### Your instructions
Check every line of the data for the word "computer", and copy those that have it.

(Beginning of Dataset content)

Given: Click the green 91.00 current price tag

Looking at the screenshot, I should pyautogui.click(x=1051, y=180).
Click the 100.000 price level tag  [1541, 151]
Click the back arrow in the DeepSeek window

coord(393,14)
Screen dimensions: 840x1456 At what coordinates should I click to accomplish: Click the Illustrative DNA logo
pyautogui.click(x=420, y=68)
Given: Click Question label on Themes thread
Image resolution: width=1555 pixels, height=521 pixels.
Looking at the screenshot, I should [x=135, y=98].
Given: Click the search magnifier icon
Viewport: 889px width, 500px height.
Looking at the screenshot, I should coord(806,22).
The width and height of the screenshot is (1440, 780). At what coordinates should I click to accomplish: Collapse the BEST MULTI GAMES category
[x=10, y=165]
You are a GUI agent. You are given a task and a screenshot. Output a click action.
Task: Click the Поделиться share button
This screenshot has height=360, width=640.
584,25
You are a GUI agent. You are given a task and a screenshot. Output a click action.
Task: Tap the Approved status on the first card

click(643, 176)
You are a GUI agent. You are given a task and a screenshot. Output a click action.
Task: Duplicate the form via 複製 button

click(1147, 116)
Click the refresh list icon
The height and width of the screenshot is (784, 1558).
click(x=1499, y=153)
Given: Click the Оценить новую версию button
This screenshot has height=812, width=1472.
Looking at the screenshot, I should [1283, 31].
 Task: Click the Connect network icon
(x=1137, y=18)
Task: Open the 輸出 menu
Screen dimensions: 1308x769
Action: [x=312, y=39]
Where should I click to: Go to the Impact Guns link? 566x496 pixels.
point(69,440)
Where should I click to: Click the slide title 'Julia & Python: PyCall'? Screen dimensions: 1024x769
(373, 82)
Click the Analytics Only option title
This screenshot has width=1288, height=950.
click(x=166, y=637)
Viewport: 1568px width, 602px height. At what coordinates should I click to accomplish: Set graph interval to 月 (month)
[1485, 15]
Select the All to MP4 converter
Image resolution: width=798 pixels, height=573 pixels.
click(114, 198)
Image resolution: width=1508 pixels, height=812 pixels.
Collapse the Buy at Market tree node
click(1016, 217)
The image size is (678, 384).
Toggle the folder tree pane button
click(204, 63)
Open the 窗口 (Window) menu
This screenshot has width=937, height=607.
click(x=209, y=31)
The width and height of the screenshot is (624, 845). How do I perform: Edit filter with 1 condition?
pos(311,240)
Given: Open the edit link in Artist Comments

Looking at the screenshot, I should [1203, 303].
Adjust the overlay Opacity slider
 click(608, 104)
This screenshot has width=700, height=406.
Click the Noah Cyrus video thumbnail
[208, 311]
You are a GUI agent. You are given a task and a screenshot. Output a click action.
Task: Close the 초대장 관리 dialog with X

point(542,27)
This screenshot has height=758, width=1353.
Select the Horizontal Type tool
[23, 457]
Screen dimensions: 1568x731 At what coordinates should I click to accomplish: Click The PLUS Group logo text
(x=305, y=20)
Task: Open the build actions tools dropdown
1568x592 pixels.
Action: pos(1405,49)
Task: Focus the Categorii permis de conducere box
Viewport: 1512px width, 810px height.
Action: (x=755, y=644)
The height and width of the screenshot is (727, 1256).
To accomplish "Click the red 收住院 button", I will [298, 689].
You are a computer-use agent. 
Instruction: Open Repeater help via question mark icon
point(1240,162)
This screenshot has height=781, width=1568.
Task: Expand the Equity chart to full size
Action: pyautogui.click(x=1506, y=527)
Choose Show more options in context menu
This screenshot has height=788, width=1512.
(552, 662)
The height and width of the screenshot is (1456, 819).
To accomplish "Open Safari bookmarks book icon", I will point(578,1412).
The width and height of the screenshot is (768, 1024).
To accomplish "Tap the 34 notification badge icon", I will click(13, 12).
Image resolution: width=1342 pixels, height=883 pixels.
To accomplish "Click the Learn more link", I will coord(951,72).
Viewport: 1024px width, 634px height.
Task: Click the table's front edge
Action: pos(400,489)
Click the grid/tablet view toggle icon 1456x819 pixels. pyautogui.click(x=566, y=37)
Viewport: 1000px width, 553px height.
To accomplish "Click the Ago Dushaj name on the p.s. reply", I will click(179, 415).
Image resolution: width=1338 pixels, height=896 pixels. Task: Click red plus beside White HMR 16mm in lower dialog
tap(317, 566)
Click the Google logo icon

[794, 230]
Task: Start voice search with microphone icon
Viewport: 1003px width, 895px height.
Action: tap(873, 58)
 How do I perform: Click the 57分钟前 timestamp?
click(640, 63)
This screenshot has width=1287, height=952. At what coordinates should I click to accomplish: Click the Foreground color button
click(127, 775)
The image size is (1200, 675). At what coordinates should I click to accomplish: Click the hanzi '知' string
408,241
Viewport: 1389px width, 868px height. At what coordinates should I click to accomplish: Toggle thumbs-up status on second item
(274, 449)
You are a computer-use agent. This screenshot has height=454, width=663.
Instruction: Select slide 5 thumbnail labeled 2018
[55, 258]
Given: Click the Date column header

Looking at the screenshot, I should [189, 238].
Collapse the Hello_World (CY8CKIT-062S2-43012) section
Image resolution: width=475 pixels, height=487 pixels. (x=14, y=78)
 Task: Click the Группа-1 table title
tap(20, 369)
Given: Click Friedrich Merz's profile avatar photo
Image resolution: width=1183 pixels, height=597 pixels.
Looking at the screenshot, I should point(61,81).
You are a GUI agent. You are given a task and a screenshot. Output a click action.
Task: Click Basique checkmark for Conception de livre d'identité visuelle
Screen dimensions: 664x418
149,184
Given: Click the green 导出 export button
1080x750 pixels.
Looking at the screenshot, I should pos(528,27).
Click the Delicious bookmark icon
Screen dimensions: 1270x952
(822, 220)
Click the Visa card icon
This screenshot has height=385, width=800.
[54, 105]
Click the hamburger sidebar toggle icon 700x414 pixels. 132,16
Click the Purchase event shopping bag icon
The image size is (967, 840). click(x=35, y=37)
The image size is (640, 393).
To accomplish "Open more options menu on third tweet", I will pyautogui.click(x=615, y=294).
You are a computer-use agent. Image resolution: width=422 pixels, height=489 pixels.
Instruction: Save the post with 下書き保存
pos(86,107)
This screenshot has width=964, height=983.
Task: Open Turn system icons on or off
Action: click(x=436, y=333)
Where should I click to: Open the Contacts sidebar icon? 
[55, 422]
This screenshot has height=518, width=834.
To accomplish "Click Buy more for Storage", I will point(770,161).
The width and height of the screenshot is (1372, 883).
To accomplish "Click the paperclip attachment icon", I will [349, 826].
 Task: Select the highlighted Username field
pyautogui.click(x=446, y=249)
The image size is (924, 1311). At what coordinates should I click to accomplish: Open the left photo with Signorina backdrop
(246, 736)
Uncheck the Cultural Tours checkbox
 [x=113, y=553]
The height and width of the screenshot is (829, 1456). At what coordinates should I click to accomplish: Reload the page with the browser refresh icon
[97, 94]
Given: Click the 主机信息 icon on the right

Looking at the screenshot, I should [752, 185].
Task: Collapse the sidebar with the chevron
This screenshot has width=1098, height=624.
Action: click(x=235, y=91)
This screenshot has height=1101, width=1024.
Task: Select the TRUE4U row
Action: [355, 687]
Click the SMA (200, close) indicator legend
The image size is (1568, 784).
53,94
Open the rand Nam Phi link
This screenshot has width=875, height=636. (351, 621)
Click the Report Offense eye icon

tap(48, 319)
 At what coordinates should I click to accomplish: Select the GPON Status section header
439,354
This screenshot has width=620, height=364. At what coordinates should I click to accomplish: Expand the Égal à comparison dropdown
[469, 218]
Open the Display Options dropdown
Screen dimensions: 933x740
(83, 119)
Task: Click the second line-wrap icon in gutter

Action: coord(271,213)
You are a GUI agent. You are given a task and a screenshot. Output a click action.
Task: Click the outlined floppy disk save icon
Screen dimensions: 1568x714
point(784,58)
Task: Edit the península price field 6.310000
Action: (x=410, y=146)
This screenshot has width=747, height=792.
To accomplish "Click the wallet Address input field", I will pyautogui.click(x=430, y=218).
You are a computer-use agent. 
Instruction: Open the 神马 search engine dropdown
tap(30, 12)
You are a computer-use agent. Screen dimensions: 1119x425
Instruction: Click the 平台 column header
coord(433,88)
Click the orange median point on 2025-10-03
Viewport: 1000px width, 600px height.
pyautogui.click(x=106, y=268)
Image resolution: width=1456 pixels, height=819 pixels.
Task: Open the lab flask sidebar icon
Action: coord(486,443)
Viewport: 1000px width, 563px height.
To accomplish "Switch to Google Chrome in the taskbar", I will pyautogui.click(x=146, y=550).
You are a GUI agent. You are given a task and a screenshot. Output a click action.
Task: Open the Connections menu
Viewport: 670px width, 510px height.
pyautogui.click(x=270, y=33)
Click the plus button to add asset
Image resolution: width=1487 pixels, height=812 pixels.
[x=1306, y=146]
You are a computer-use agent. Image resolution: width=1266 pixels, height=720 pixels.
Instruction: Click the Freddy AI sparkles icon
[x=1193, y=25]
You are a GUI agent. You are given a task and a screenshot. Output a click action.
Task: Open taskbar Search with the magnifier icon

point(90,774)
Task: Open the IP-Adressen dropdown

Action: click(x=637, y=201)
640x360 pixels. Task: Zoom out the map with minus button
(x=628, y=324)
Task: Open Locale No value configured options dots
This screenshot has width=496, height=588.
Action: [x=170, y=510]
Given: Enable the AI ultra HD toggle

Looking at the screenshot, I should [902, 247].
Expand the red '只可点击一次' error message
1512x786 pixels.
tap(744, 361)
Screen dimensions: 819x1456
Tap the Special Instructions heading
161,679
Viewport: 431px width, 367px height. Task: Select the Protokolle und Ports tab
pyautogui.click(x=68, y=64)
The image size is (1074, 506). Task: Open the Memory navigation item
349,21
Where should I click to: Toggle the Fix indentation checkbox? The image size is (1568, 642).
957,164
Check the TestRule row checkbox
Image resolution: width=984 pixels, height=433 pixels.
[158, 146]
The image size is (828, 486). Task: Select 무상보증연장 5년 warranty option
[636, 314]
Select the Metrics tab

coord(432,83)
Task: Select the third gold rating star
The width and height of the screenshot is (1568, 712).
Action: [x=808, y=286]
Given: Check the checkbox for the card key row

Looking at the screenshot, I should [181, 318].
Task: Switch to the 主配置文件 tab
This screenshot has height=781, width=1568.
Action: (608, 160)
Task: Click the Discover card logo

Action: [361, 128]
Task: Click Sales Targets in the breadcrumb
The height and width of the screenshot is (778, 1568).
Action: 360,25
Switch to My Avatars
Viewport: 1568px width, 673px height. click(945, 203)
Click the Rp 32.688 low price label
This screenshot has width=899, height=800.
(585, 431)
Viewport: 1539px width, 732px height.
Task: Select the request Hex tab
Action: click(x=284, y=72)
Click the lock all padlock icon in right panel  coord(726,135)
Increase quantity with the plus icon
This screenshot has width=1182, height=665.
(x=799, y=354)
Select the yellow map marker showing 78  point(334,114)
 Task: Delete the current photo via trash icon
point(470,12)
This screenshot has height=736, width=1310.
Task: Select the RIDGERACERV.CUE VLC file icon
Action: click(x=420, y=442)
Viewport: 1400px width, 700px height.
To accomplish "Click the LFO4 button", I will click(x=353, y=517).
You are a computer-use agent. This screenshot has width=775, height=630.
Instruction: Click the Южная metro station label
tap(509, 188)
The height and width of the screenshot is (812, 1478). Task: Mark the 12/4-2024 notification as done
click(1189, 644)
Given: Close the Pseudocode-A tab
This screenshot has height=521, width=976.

(End of Dataset content)

### Response below
You are a computer-use agent. 
You are a computer-use agent. This screenshot has height=454, width=663.
You are a computer-use agent. Image resolution: width=422 pixels, height=489 pixels.
You are a computer-use agent. 
You are a computer-use agent. Screen dimensions: 1119x425
You are a computer-use agent. Image resolution: width=1266 pixels, height=720 pixels.
You are a computer-use agent. This screenshot has width=775, height=630.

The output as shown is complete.